Problem to solve –
Every record here should be printed again exactly.

START Data shown

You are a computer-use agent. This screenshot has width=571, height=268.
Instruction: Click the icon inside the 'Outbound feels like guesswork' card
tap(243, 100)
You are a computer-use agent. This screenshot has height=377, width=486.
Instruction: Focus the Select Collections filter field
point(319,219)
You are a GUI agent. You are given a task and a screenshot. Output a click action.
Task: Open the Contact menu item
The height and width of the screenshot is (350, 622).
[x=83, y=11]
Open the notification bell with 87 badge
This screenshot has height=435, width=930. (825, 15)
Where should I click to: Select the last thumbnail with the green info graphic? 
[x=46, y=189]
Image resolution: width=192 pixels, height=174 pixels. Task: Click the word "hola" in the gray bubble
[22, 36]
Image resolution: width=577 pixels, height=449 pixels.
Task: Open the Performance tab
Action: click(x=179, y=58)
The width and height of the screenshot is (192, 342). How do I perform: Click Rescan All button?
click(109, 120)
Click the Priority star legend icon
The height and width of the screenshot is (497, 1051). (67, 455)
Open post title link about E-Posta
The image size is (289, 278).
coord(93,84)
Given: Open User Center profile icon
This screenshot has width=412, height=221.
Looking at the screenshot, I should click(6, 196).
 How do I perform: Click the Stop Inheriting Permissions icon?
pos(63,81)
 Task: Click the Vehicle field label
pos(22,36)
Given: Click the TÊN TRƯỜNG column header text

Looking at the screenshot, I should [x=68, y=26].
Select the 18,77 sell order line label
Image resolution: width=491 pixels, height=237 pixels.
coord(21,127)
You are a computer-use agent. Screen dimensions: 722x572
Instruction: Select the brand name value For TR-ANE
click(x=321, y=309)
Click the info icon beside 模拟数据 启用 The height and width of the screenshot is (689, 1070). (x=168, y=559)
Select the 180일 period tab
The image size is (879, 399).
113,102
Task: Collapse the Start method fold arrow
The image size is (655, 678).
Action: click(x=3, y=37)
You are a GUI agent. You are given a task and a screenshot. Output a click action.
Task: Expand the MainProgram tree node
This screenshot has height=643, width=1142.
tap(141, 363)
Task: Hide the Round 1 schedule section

END Data shown

Answer section –
You are a computer-use agent. This screenshot has width=571, height=268.
Instruction: Click the icon inside the 'Outbound feels like guesswork' card
tap(243, 100)
You are a computer-use agent. This screenshot has height=377, width=486.
Instruction: Focus the Select Collections filter field
point(319,219)
You are a GUI agent. You are given a task and a screenshot. Output a click action.
Task: Open the Contact menu item
The height and width of the screenshot is (350, 622).
[x=83, y=11]
Open the notification bell with 87 badge
This screenshot has height=435, width=930. (825, 15)
Where should I click to: Select the last thumbnail with the green info graphic? 
[x=46, y=189]
Image resolution: width=192 pixels, height=174 pixels. Task: Click the word "hola" in the gray bubble
[22, 36]
Image resolution: width=577 pixels, height=449 pixels.
Task: Open the Performance tab
Action: click(x=179, y=58)
The width and height of the screenshot is (192, 342). How do I perform: Click Rescan All button?
click(109, 120)
Click the Priority star legend icon
The height and width of the screenshot is (497, 1051). (67, 455)
Open post title link about E-Posta
The image size is (289, 278).
coord(93,84)
Given: Open User Center profile icon
This screenshot has width=412, height=221.
Looking at the screenshot, I should click(6, 196).
 How do I perform: Click the Stop Inheriting Permissions icon?
pos(63,81)
 Task: Click the Vehicle field label
pos(22,36)
Given: Click the TÊN TRƯỜNG column header text

Looking at the screenshot, I should [x=68, y=26].
Select the 18,77 sell order line label
Image resolution: width=491 pixels, height=237 pixels.
coord(21,127)
You are a computer-use agent. Screen dimensions: 722x572
Instruction: Select the brand name value For TR-ANE
click(x=321, y=309)
Click the info icon beside 模拟数据 启用 The height and width of the screenshot is (689, 1070). (x=168, y=559)
Select the 180일 period tab
The image size is (879, 399).
113,102
Task: Collapse the Start method fold arrow
The image size is (655, 678).
Action: click(x=3, y=37)
You are a GUI agent. You are given a task and a screenshot. Output a click action.
Task: Expand the MainProgram tree node
This screenshot has height=643, width=1142.
tap(141, 363)
Task: Hide the Round 1 schedule section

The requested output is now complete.